What we were actually totalising was a flow rate in Kg/h so we would expect the answer to be in Kg
I suppose essentially AF needs to be aware when a unit of measure is composed of another unit per a time period. Then it can just multiply out the time unit. I can't think right now of any circumstances where this would not work but I understand that the AF Units of Measure are not quite as clever as I first thought. I don't think it would be too hard an enhancement though.
Thanks for the suggestion of TagMean() * EventCount(), we will use that. It's a shame that we have to implicitely divide by the event count and then explicitely multiply by it though: two unnecessary operations!
Current AF does UOM conversions, as long as both are listed in the same UOM class and you have configured the conversion correctly within AF. What you have described above is what I would call dimensional analysis.
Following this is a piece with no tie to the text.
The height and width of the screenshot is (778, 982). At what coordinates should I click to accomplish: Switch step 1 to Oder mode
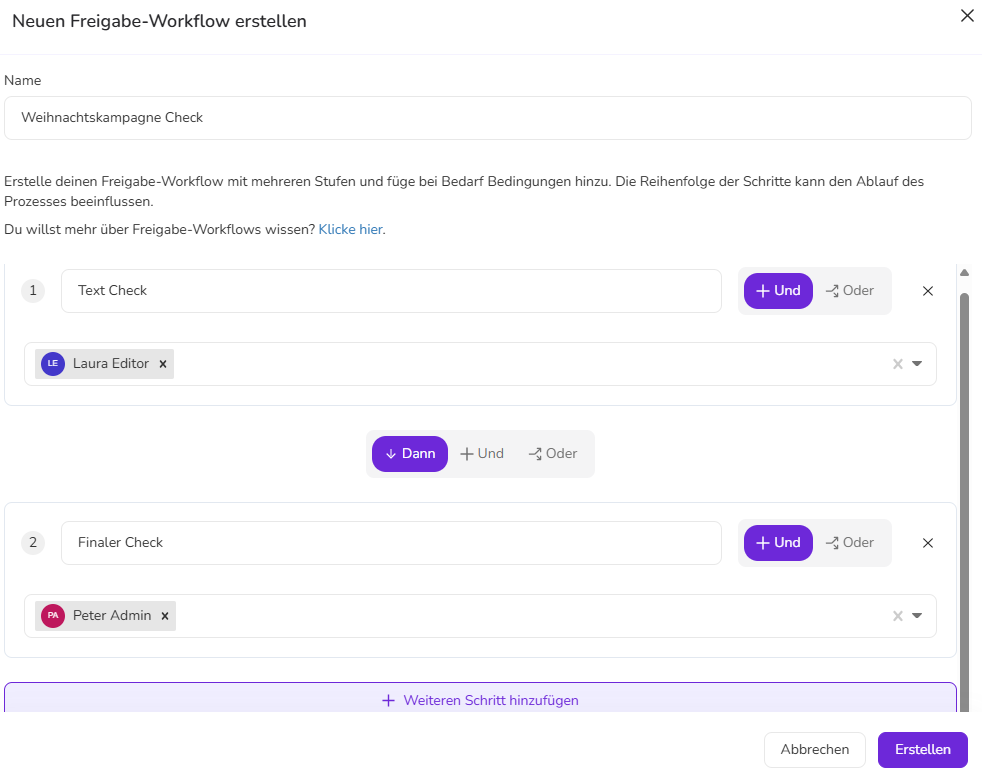(x=850, y=291)
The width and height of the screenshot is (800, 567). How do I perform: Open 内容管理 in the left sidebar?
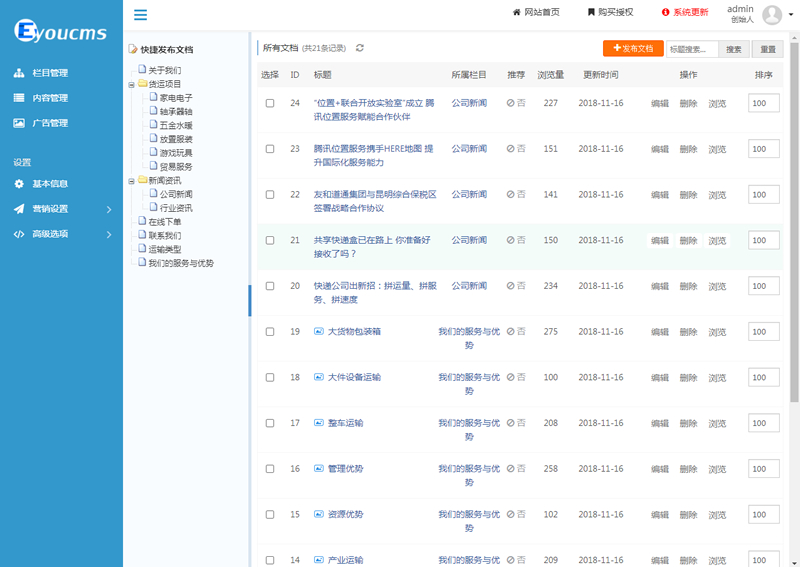[x=49, y=98]
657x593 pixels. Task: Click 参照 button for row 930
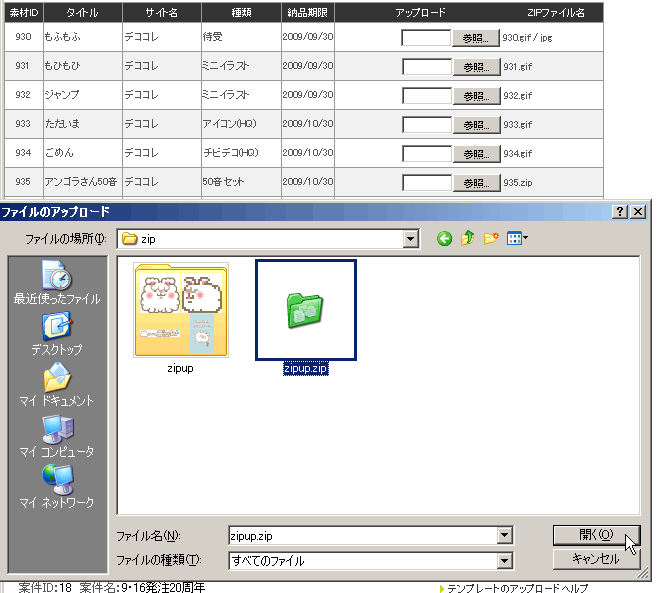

Dimensional analysis is quite a bit more complicated as we have to have at least the following: all the UOM for the inputs are properly configured and these UOM are something that are recognizable (e.g. I've seen PI Points with units of "kW", "kilowatts", "kWatts", etc.), conversion formulas (e.g. mass flow rate to volumetric flow rate would require information such as density of the material and whether there's any effect due to ambient or process conditions - say density changes with temperature - typically this is a lookup to a calibration curve), time context (e.g. in your example you may have totalized not over 1 hour but over something like 72 minutes ) and the output UOM that is also recognizable. As you can imagine, this is not so easy. Unfortunately the current AF UOM system was not designed to do this.
Having said that, I do want to point out a couple of things. With Asset Analytics, if your expression is only a PE function, then we would respect the UOM of the input and convert to the UOM of the output attribute as long as both input and output UOM are defined in the AF UOM database and they are in the same UOM class. For example, let's say you have Att1 with UOM of fahrenheit and Att2 of UOM of celcius. If your expression is:
tagavg('Att1', '*-1h', '*')
Then if you map the output to 'Att2', the you will see that Att2 will have the answer in celcius.
This will not work if there's any mathematical operations within your expression due to the above on dimensional analysis. In this case, you can wrap your expression using the Convert() function which we just recently added as another workaround for UOM conversions.
Hope this helps.
AF Product Manager
Thanks for the elaboration. I can see that my case just one example of a much more general feature. As is so often the case, "it's a bit more complicated" than I thought!